Очевидно, он многое знал такое, чего не мог сказать. Да Шингарёв привык видеть в Милюкове крупномасштабного политика, не сравнимого с собой. Он верил ему, он шёл за ним, он готов был и согласиться и дать себя уговорить, — но всё же хоть что-то объяснить? Уж как обидно! — труд, направление стольких лет работы вдруг вывалить из рук.

И тогда омрачённому Шингарёву Павел Николаевич тихим голосом объяснил:
— Да что, Андрей Иваныч. Мы-то с вами знаем, что вы никакой не финансист. Знания ваши по финансам — популярного лектора, из народного университета. Так можно вас посчитать и специалистом по военно-морскому делу, раз вы в комиссии председательствовали. В конце концов, разве вы углубились до производительных сил государства, как направить экономику?

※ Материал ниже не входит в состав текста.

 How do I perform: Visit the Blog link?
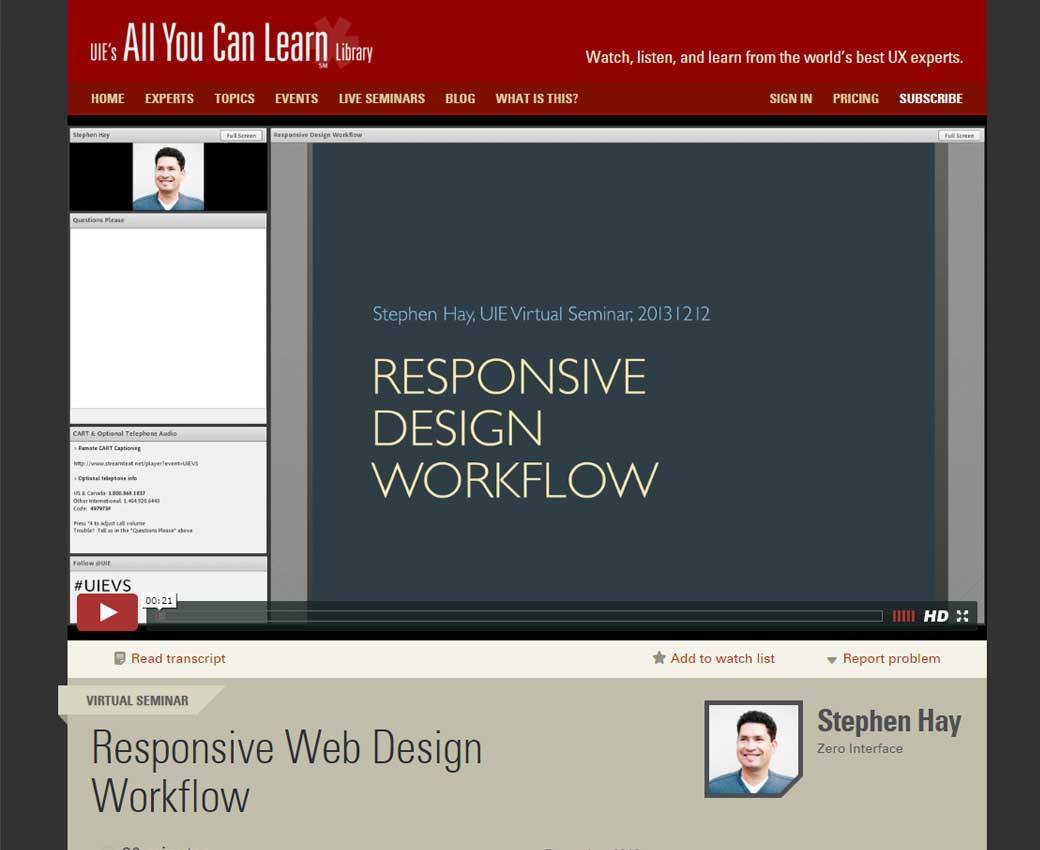(460, 98)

Ваши заботы были — о справедливости прямых и косвенных налогов, они диктовались вашим прекрасным народолюбием. Так в этом смысле вам ещё больший простор будет на продовольствии.
Последние месяцы вы им и занимались, удачно оппонировали Риттиху, — вот и займите его место. И во всём этом — да, была какая-то правда.

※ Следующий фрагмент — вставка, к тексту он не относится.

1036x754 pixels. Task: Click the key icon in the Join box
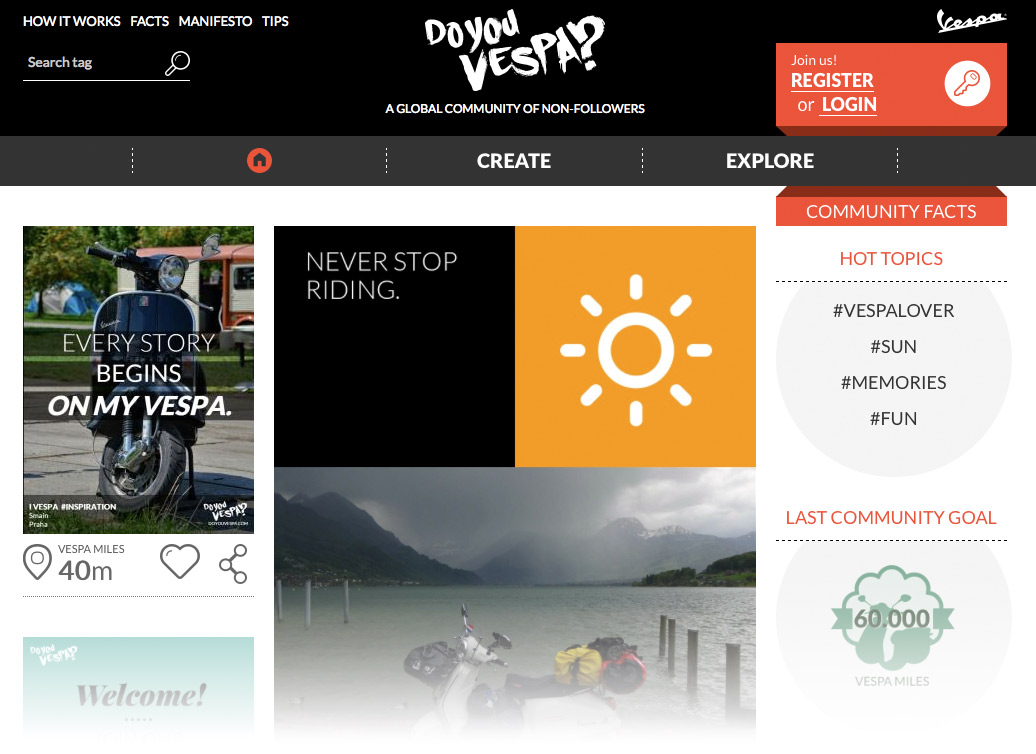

Павел Николаевич умел говорить убедительно. Однако, всё же, столько лет труда, усилий — и...?
Но положение было вообще — не возражательное. В такие дни на какой бы пост ни назначила партия, надо брать. Шингарёв и раньше всегда привык: брать всякое новое дело, тянуть, и на этом учиться. И на военно-морском деле он не такой уж был несведущий, да. И о продовольствии — тоже уже подумал немало, верно, да.

Почему это всё переместилось — Шингарёв не настаивал знать. Но настолько он был обескуражен и так обидно, что не догадался даже спросить: кто же будет министром финансов.

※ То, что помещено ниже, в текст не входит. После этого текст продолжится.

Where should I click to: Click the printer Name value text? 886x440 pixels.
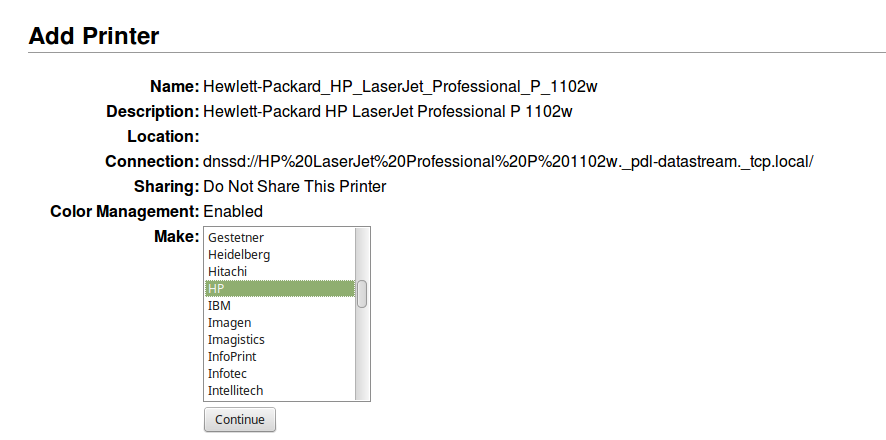pos(400,87)
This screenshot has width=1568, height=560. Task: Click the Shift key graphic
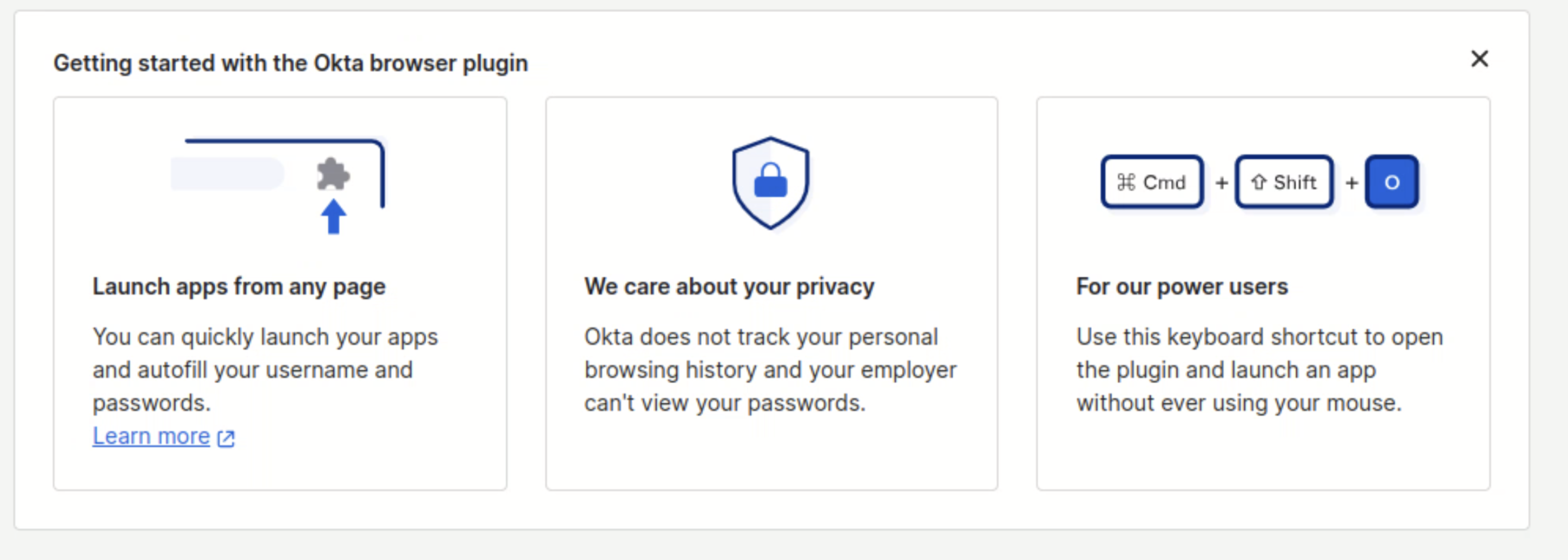1283,182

Уже уйдя, подумал: а почему же всё-таки не обсудили раньше, а так — за глаза, без спросу? Как странно и неколлегиально создавалось такое желанное министерство общественного доверия!.. А для Шингарёва это был выбор жизненного пути на всю теперь революцию.
А уж в земледелии — он был знаток совсем никакой, разве только от критики столыпинской реформы.
Но возвратясь в Продовольственную комиссию (и ничего не сказав социалистам), перечитал своё вчерашнее воззвание — и снова пронялся чистотой и трогательностью чувства. А вот рядились цифры, цифры, — не всё ли равно какого министерства, в рублях или пудах, — за ними стояли красавцы-колосья и колебалась сама народная жизнь, которую и надо поднять из разорения к расцвету. Ощутил Андрей Иваныч за час, за два, что он уже простил обиду. И смирился.

И даже уже ему нравилось стать министром земледелия. Это возрождающее, возобновляющее, восстающее чувство гнездилось в самой сути его души: из-под любого обвала, пожарища, пепла — сколько раз оно само, и быстро, вновь поднимало его к устойчивости и свету.